Sociólogos apontam retrocessos nas políticas educacionais e científicas

Sociólogos avaliaram a conjuntura sócio-política do Brasil e observam que as propostas de redução de gastos sociais, principalmente em áreas como saúde e educação, além da ciência, representam ameaças ao modelo social inclusivo iniciado nos últimos anos no Brasil, sobretudo na área de educação. A avaliação é fruto de debate realizado nesta segunda-feira, 04, no primeiro dia da 68ª Reunião Anual da Sociedade Brasileira para o Progresso da Ciência (SBPC), em Porto Seguro (BA). 

O debate teve a participação dos palestrantes José Vicente Tavares dos Santos, diretor do Instituto Latino-Americano de Estudos Avançados (Ilea) e professor da Universidade Federal do Rio Grande do Sul (UFRGS)d+ e Adalberto Cardoso, diretor do Instituto de Estudos Sociais e Políticos (Iesp), da Universidade Federal do Rio de Janeiro (UFRJ).

De acordo com Santos, uma das ameaças “à agenda social inclusiva” é a proposta de emenda constitucional (PEC)  nº 241/2016, em que limita o crescimento das despesas com educação e saúde à variação da inflação do ano anterior por um período de 20 anos.

Santos também criticou a fusão do Ministério da Ciência, Tecnologia e Inovação com a pasta das Comunicações. Para ele, esse é um sinal de desprestígio à agenda de ciência, tecnologia e inovação do País. “Isso pode refletir no desmonte desse sistema”, disse. Com essa medida, ele alerta que o Brasil deve ficar sempre dependente de produtos americanos, europeus e até mesmo chineses. Ele acredita que os impactos do encolhimento dos gastos serão sentidos em médio e longo prazos.

O diretor do Ilea destacou que nos últimos 15 anos o número de matrículas de alunos universitários saltou de 2 milhões para 7,5 milhões, enquanto que o número de universidades federais atingiu 100 unidades,  diante de políticas adotadas – ainda que alguns setores questionem  tanto a qualidade da educação como a expansão do setor privado na área educacional.

No entendimento de Santos, o aumento de matrículas no ensino superior, igualmente os investimentos em educação e na produção científica aconteceu, exatamente, no período em que houve “a ideia de modelo de sociedade inclusivo”. 
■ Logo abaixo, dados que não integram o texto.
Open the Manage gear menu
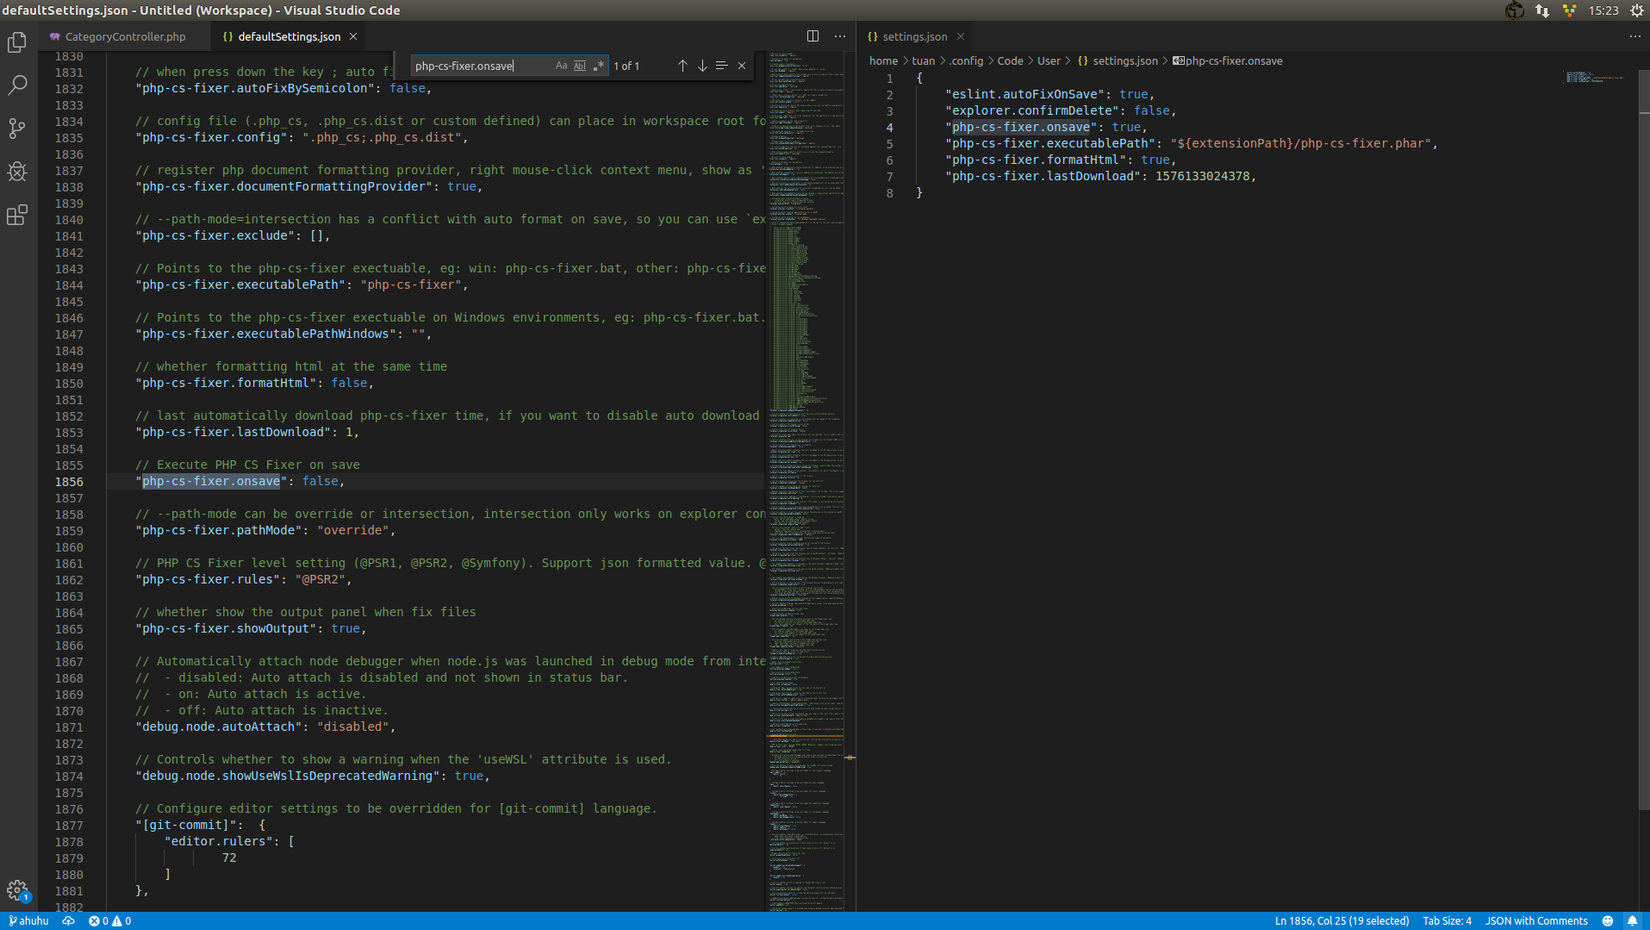 [x=17, y=889]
Impactos negativos em longo prazo

 

O diretor do Ilea alerta, ainda, que os sinais de encolhimento da produção de cientistas, de pesquisadores e de professores deve se refletir daqui a dez anos. “Quem vai entrar no mercado, agora são os que já foram formados. As universidades federais nos últimos seis anos recrutaram 30% de jovens de 30 a 40 anos, doutores nacionais”, disse e questionou: “Se bloquear a produção de mestres e doutores, daqui a 10 anos quem assumirá isso?”. 

O dirigente do Ilea aponta riscos para volta do que chamou de modelo colonial na ciência e a cultura. Tal cenário, segundo observa, vem sendo adotado em vários países da América Latina, “onde esse modelo de desenvolvimento inclusivo fica abalado”. “É como se todo projeto de sociedade em que o Estado intervém e redistribui recursos culturais, materiais ou de renda, estivesse ameaçado”, analisou.
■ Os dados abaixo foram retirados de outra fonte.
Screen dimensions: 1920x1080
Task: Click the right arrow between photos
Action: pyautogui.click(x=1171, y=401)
Para ele, enquanto se encerra um modelo de sociedade includente, já está se delineando e se fortalecendo na América Latina outro ciclo o que chamou “de conservadorismo social e neoliberal economicamente”.

Com posicionamento semelhante, o diretor do Iesp, Abalberto Cardoso, discorreu, resumidamente, sobre os pontos políticos que contribuíram para tal cenário e disse que “o pouco que foi feito”, até agora, em termos de políticas sociais está ameaçado por “uma política de exclusão”, com impactos na educação, em direitos humanos e em setores minoritários. 

O sociólogo da UFRJ, que também é conselheiro da SBPC, observa ainda retrocessos nos direitos trabalhistas, diante de corte de orçamento da Justiça do Trabalho, cenário que, segundo avalia, representa regressão social, retrocedendo à década de 1930.